I was in line at Tim Hortons, trying to figure out what a “double double” meant, and I dropped my wallet. She bent down, picked it up, smiled, and said, “You are new, huh?”

I laughed. “That obvious?”

She said, “Let me guess… Nigeria?”

I rolled my eyes. “Togo. Different country, same continent.”

She bit her lip. “I deserved that.”

And that was it. No fireworks. Just a weird, slightly flirty conversation over cheap coffee. But she asked questions. Real ones. And she listened.

We started seeing each other at the student lounge. Then she invited me to a poetry night. Then she came over to try my food. She nearly cried from the spice.

“Elise, that is just petit piment.”

“Well, it is burning my tongue.”

“Then drink water.”

She laughed and said, “Water betrayed me.”

She was funny like that.

But more than that—she made me feel… seen. Not just as the “African student,” not just as the one with the accent. She asked about Togo. About my father. About why I looked away when people asked if I was okay.

But I was scared.

Love was not part of the plan. My mother used to say, “Do not lose yourself in the land of the whites.” And here I was, catching feelings for a white girl with soft eyes and strong opinions.

I kept asking myself: Will she really understand what I carry? The pressure, the guilt, the homesickness?

One night, I told her everything. About my scholarship. The pressure to send money home. The shame I felt for failing a statistics exam. How I sometimes dreamed in Ewe and woke up not knowing where I was.

She just sat there, holding her tea. Then she said, “Kossi… you are carrying too much on your own.”

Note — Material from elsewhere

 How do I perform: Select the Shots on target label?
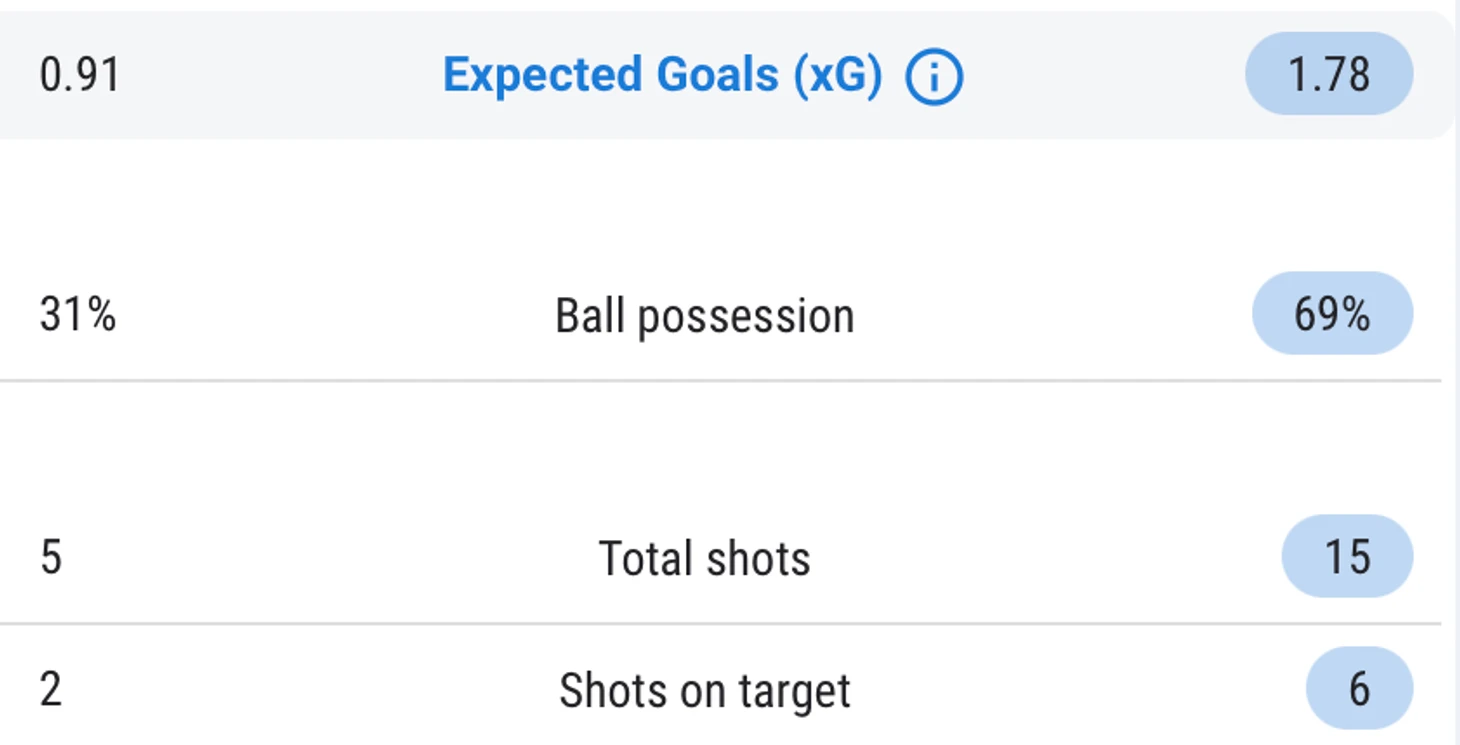pos(705,691)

And for the first time in months, I let myself cry in front of someone.

It was not perfect.

Her dad thought I was “too serious.” My uncle warned me to “think long term.” There were fights. Culture clashes. Misunderstandings.

Like when I invited her to a party full of Africans, and she panicked halfway through and asked me to leave. Or when I misunderstood her silence as rejection, when really, she was trying not to cry.

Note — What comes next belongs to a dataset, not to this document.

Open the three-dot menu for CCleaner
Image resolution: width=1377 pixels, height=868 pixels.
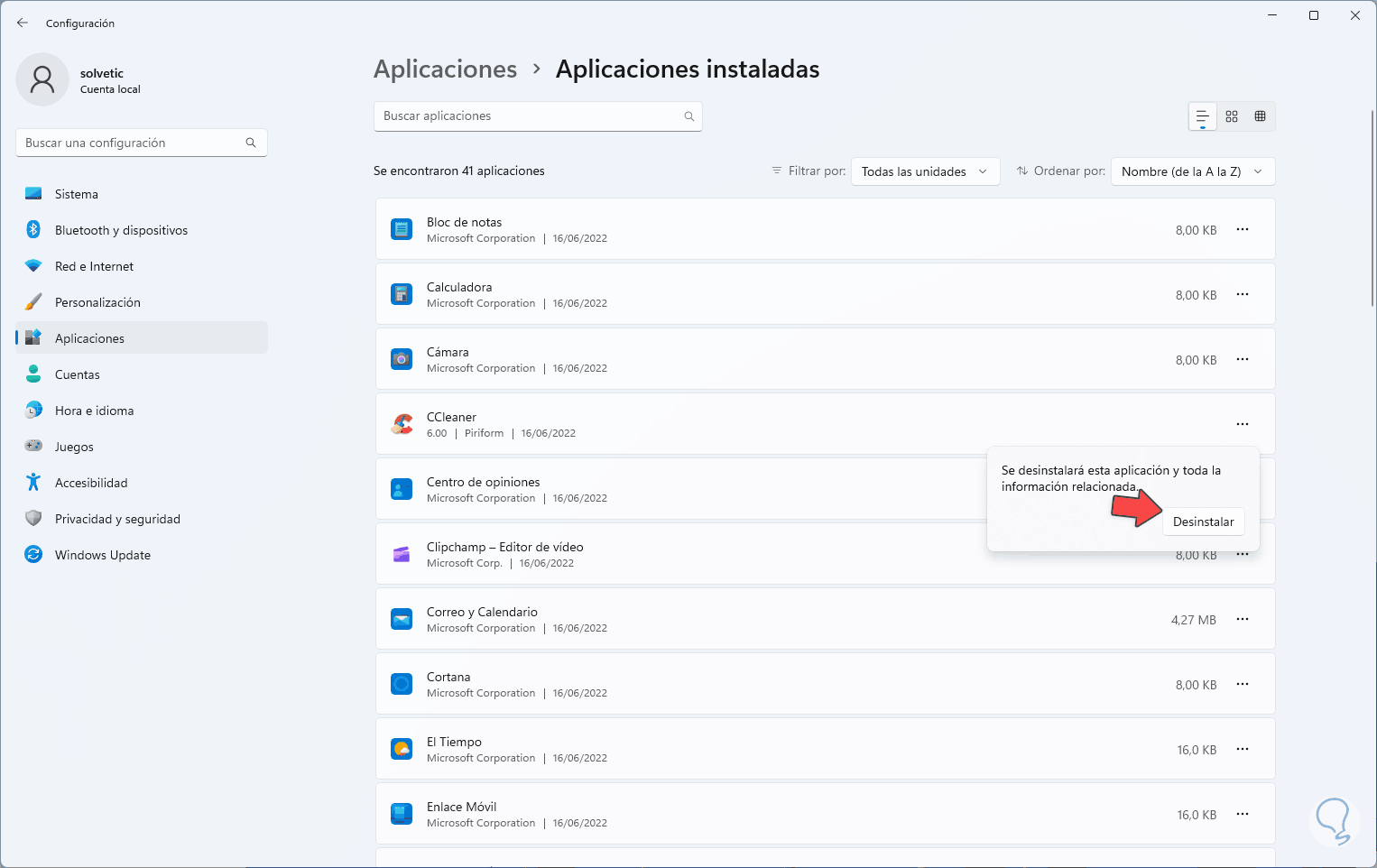(x=1243, y=424)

But we kept choosing each other. Even when it was messy. Especially when it was messy.

How it Ended

Graduation was hard.

My family could not come. Elise stood in for everyone. She made a sign. Wore my mother’s scarf. Took pictures like she had been waiting for this her whole life.

That night, I asked her, “Do you ever regret this?”

She looked at me. “Never. I just wish you would stop waiting for me to leave.”

That hit. Because it was true. I kept preparing for heartbreak. Expecting it. But she was not going anywhere.

She did not save me. But she stayed. And sometimes, that is more important.

We moved in together a year later.

Small apartment. Bad heating. But it felt like something solid. Like roots.

We started volunteering for a newcomer center. Helping other immigrants find their footing. I saw myself in every wide-eyed student. And Elise? She learned to say “Akpe na mi” with perfect tone.

My mother still says, “Just do not forget who you are.”

And I smile, because I have not.

I still miss home. Still crave fufu on Sundays. Still ache when I hear my niece’s voice over WhatsApp. But I also know that love—real love—does not erase your identity. It expands it.

Takeaway

I thought coming to Canada meant I had to lose parts of myself to survive. But love taught me otherwise.

Love found me when I was just trying to stay warm. It sat with me in silence. Laughed with me in the kitchen. Held my shame and still chose me.

Now I tell every newcomer I meet: You will feel lost. That is normal. But sometimes, you find home in a person before you find it in a place.